—Halaman ini dipublikasikan pada tanggal 2024年10月30日
Jianyu hampir tak pernah pergi menemui Pangeran Weiyang, selain hubungan mereka yang dingin, kemarahan di masa lalu menjadi dasar jarak terbentang diantara mereka. Semakin hari semakin jauh, Jianyu baru menyadari kerusakan hubungannya dengan satu-satunya anggota keluarga yang tersisa.

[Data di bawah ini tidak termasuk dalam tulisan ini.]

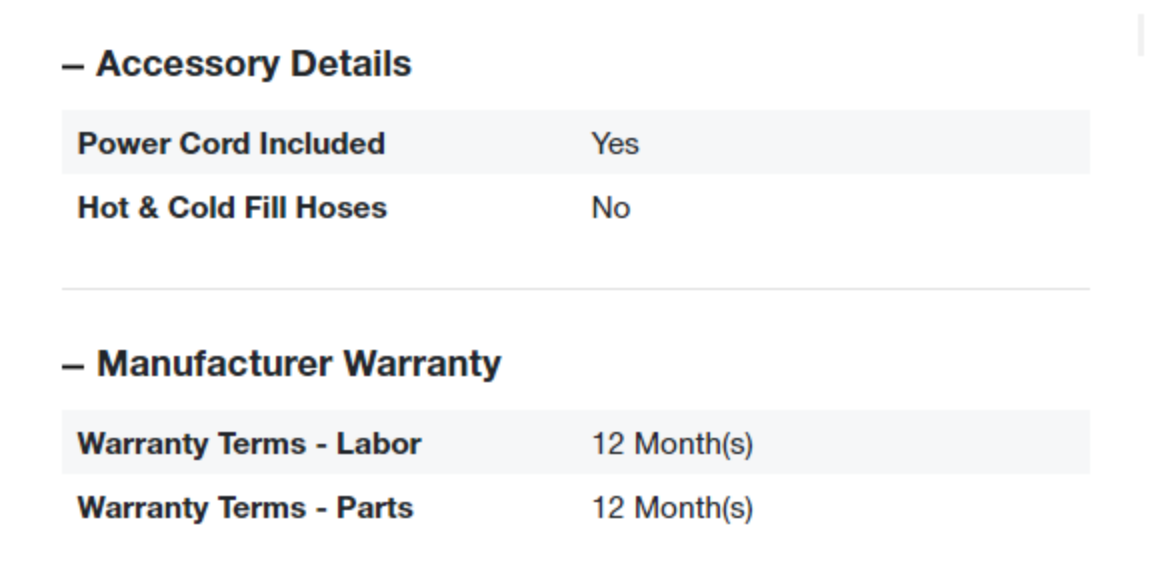Select the Warranty Terms - Parts label
This screenshot has width=1152, height=581.
pyautogui.click(x=245, y=508)
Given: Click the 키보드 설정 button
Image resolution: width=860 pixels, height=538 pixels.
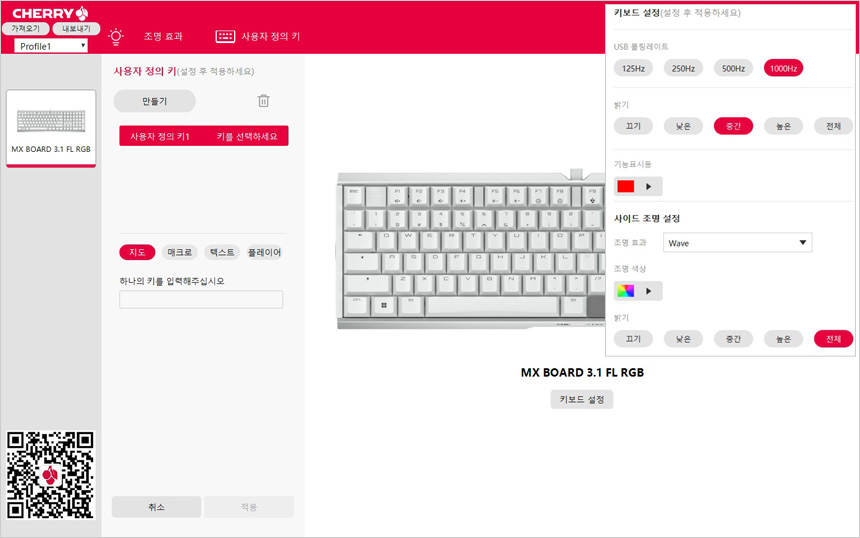Looking at the screenshot, I should tap(581, 399).
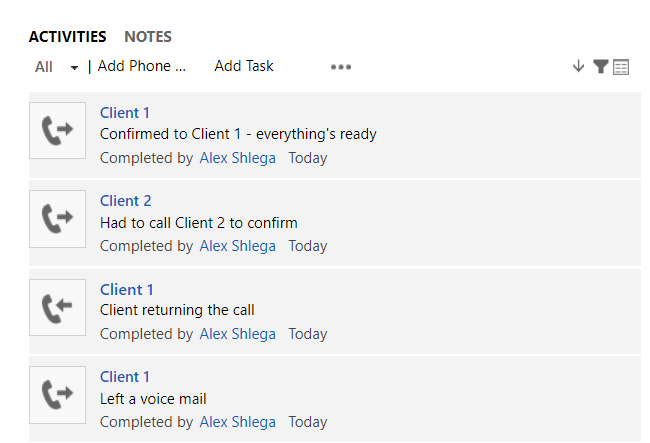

Dahulu ayahnya menjabat sebagai Menteri Luar Negeri—yang sekarang digantikan Weiyang. Nahas nasib menimpa di perjalanan dinasnya menuju benua sebelah yang kala itu ditemani sang ibu berakhir tragis. Dua tahun menghilang tanpa kabar, sampai kabar bagai angin berhembus ke Dinasti Tang. Kapal yang membawa orang tuanya ke daratan Eropa dirampok oleh perompak, penumpangnya dibantai habis, harta dirampas, kapal dibiarkan mengambang di laut lepas begitu saja. Dibiarkan mengikuti kemana arah angin dan ombak membawanya, mengantar jiwa-jiwa malang menuju tempat peristirahatan terakhir.
Li Weiyang yang tertua harus berusaha lebih keras untuk bertahan hidup bersama sang adik di istana. Setiap harinya diisi membaca berbagai buku, belajar tanpa henti demi ambisi menduduki jabatan tinggi, harapannya kelak agar tak dibuang, tak goyah, dan mampu menghadapi persaingan keji antar bangsawan di istana.
Kehidupan di istana tidak pernah mudah bagi penghuninya, lengah sedikit kau bisa lengser, bahkan lenyap.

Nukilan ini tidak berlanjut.